[Extracted text]:
****************************************

January 20, 2011

 

John Hartz, Senior Assistant Chief Accountant
Securities and Exchange Commission
Division of Corporation Finance
100 F Street, N.E.
Washington, DC  20549-4631

 

Re:

Form 10-K for the fiscal year ended December 31, 2009

 

Form 10-Q for the period ended September 30, 2010

 

File No. 1-34223

 

 

Dear Mr. Hartz:

 

On behalf of Clean Harbors, Inc. (the “Company”), this letter responds to the supplemental comment letter dated January 6, 2011 (the “Supplemental Comment Letter”), with respect to the Company’s Annual Report on Form 10-K for the year ended December 31, 2009 (the “2009 Form 10-K”), and Quarterly Report on Form 10-Q for the fiscal quarter ended September 30, 2010 (the “Q3 2010 Form 10-Q”).

 

The Company responds as described below to each of the comments in the Supplemental Comment Letter.

 

FORM 10-K FOR THE YEAR ENDED DECEMBER 31, 2009

 

General

 

1.                                       Where a comment below requests additional disclosures or other revisions to be made, please show us in your supplemental response what the revisions will look like. These revisions should be included in your future filings, including your interim filings.

 

RESPONSE:  As part of each response to a comment below which includes additional disclosures or revisions to be included in future filings, the proposed text of such additional or revised disclosures is included in those responses. Please see the marked changes within those disclosures. Unless otherwise required by the applicable forms, the Company proposes that the additional or revised disclosure will be made in both Form 10-K and Form 10-Q filings.

****************************************

[Stored data]:

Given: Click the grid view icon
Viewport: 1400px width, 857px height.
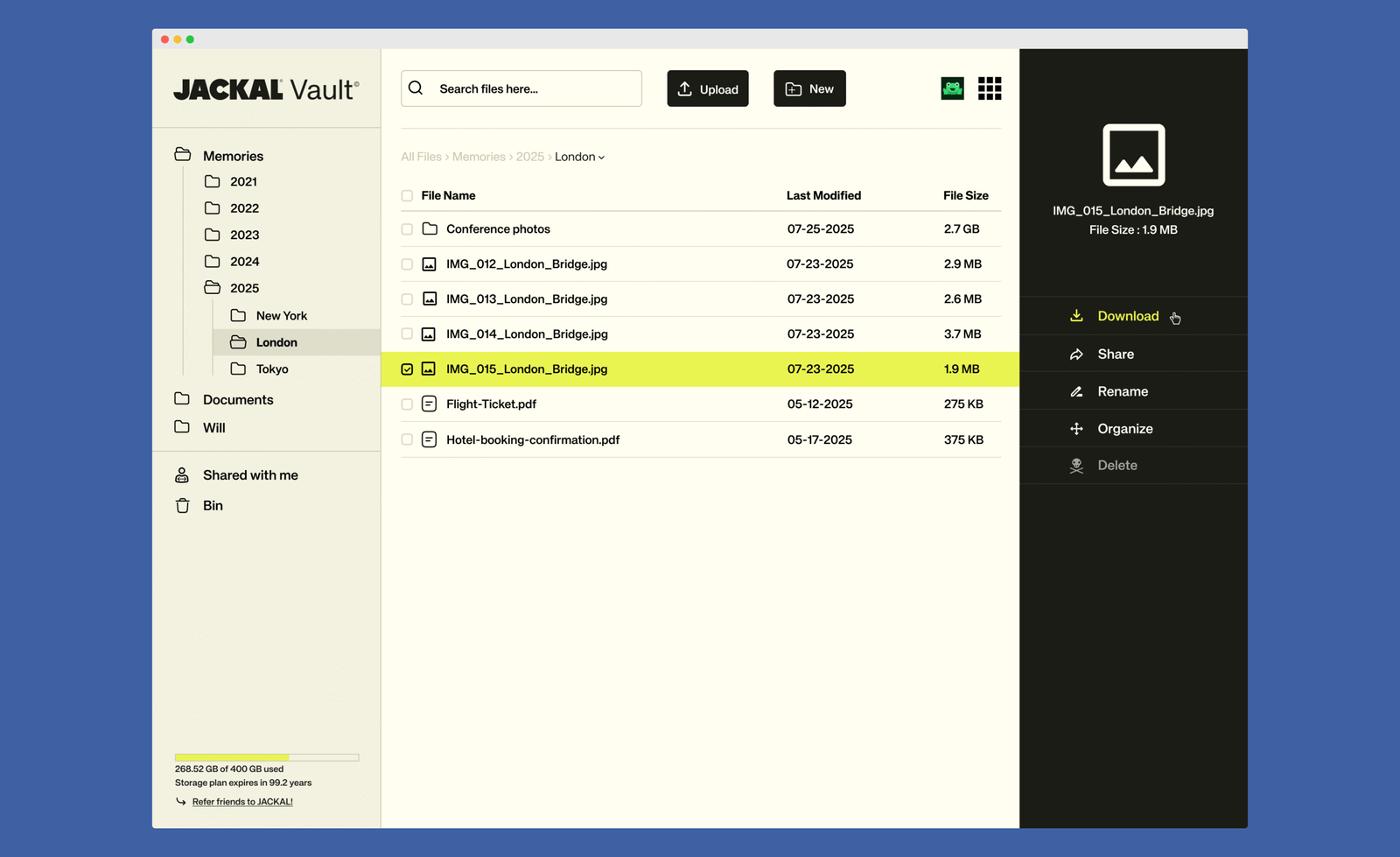Looking at the screenshot, I should [x=990, y=88].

****************************************

[Set task A]: In the Clean Harbors letter to the SEC, condense the paragraph beginning "RESPONSE: As part of each response" into a short bulleted list that keeps its main facts.
[Set task B]:
Using the Clean Harbors letter to the SEC, answer these questions, one per line, marked (i), (ii), (iii):
(i) What is the date of the Supplemental Comment Letter?
(ii) What file number appears in the letter's reference line?
(iii) What title is given for John Hartz?
[Set task C]: Write the next part of the Clean Harbors letter to the SEC, starting after its final paragraph.

[Result A]:
- Each response below that involves additional or revised disclosures for future filings includes the proposed text of those disclosures.
- Changes within those disclosures are marked.
- Unless the applicable forms require otherwise, the Company proposes to make the additional or revised disclosures in both Form 10-K and Form 10-Q filings.

[Result B]:
(i) January 6, 2011
(ii) 1-34223
(iii) Senior Assistant Chief Accountant

[Result C]:
Audited Financial Statements

 

Note 2 - Significant Accounting Policies, page 65

 

2.                                       We note your response to comment two from our letter dated December 7, 2010. It appears from your filing and information provided on the Company’s website that you generate revenues under a variety of short term and long term arrangements with customers. Please

 



 

expand your revenue recognition policy disclosures to address the following for each of your segments:

 

·                                          More fully describe the types of sales arrangements you enter into for each segment, including the nature of the products and services you provide. Please also describe if your products and services are delivered under short term or long term arrangements with customers;

 

RESPONSE: The Company will more fully describe the types of sales arrangements we enter into for each segment. Most of the Company’s services are completed within four weeks, and almost all services are completed within two months. These services can include routine cleaning and waste disposal services, hydro excavation, steamer services, and high pressure services, among others. On occasion, the Company does perform remediation and other large scale projects that extend beyond two months. However, all projects are completed within one year. Please see the Company’s revised revenue recognition policy at the end of this section.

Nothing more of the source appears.